*** Begin section ***

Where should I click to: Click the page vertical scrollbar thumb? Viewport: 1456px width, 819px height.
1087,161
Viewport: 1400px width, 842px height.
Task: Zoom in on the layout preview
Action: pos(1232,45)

*** End section ***

### What to do:
An exact repetition of all the records above is required.

### Answer for the task:
Where should I click to: Click the page vertical scrollbar thumb? Viewport: 1456px width, 819px height.
1087,161
Viewport: 1400px width, 842px height.
Task: Zoom in on the layout preview
Action: pos(1232,45)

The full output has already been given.